Let’s Get Intense! (On the road again for intensive teaching)

I’m sitting in Singapore as I write this, preparing for a weekend of intensive teaching. Our intensively delivered courses span months, as does a normal course, but features a combination of in-person and on-line instruction. The in-person segment is two weekends, over a month apart, where I go through half of the course with the students. We work 3 hours on Friday night, 6 hours on Saturday and 7 on Sunday. In between that time, we use electronic fora, assignments and, recently, tools like Piazza to keep the community together.
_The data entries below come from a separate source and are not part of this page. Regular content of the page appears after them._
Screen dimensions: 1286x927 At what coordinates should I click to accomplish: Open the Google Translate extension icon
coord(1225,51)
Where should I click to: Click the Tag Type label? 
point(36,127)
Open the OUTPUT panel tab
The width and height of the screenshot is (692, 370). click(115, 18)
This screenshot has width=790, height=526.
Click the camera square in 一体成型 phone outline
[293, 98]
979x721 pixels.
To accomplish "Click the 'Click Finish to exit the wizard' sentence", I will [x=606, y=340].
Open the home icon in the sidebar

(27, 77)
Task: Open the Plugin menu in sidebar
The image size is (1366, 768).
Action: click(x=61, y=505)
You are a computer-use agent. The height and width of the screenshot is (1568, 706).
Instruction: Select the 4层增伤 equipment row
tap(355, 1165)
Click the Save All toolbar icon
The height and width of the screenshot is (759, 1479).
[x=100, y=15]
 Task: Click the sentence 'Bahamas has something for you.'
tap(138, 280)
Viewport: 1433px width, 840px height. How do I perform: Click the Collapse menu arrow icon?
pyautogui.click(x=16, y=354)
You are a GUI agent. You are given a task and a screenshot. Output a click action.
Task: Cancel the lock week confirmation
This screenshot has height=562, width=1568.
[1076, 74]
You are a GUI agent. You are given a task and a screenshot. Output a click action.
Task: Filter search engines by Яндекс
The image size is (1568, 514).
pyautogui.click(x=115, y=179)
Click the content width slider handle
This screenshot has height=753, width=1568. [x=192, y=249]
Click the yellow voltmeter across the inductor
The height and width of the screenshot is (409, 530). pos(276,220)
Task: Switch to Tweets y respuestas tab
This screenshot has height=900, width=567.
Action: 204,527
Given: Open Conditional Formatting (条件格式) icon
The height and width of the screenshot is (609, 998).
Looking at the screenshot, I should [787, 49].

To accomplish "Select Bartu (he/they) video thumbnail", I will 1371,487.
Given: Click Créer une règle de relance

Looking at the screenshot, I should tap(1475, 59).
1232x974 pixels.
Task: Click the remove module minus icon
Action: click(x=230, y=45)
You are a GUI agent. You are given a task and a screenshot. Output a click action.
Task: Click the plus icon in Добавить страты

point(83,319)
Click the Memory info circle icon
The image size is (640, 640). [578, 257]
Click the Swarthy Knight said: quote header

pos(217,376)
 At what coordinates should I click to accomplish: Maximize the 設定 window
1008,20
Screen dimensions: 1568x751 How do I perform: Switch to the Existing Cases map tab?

Intensive mode teaching presents some challenges, of course, but it does have its benefits. Yes, having students together for such an intense session does require you to structure your material well, but you can rely upon entire concepts being framed (primed) for students without the intervening week of ‘the rest of their lives’ abrading the principles. Then again, cognitive elastic being what it is, sometimes it needs to get stretched and relaxed in order to allow people to pick up a principle.

My guidelines for intensives are pretty straightforward and, as I prepare myself for teaching, I like to review them so I’ll share them with you here. The last time I was in Singapore, I talked about some specific teaching practices, these are more pleasantly wooly.

  1. Concepts shouldn’t span intensive weekend sessions. Pretty sensible here, try and keep the concepts in one day if possible. Yes, development over time is good, but we’re going to try and develop with minimal revision and then use priming and follow-up to address the other issues.
  2. Prime students for later work through questions, activities and assignments. Thinking time is not at a premium here, neither is digesting time, which brings us to…
  3. Follow-up on knowledge development with questions, activities and assignments. Teach it, ask for it, evaluate it, refine it, encourage knowledge.
  4. Break up your activities. Whatever the activity, don’t do it for more than a few sessions in a row. People get fatigued, then disengage, then get bored.
  5. Avoid passive lecturing. Wherever possible, involve the student. Get them to sketch their own answer, talk about them and tie it back to the core material. In the intensive I have already handed out all of the lecture notes – I have a record to refer to.
  6. Build on interesting questions to drive learning. Posit examples, get the class discussing (even gentle arguing) about the examples and force a need for them to get more knowledge.
  7. Shape their mental models through constant review of their in-class and on-line content. Correct, suggest, reinforce, reward. Operant conditioning is a powerful tool and it can be just as effective in an on-line setting.
  8. Follow-up in person if possible. Electronic communication can be cold and easy to misinterpret. If you can, set aside time to sit down to discuss problems that were raised between intensives to solve these ‘backwards and forwards’ e-mail or forum loops.
  9. Be active in whatever on-line spaces you provide. When you answer, people will ask more. The students should feel confident that you will answer and respond.
  10. Set aside some time each day to handle this class as if you had a physical lecture or consulting time with them every week. By making time to think about their work, their progression and their participation, you’ll make it easier to do all of the above.

I try to do all of this and I can be more or less successful but I know that the more of these I tick off, the better the experience for my students, so these as a set are always my goal.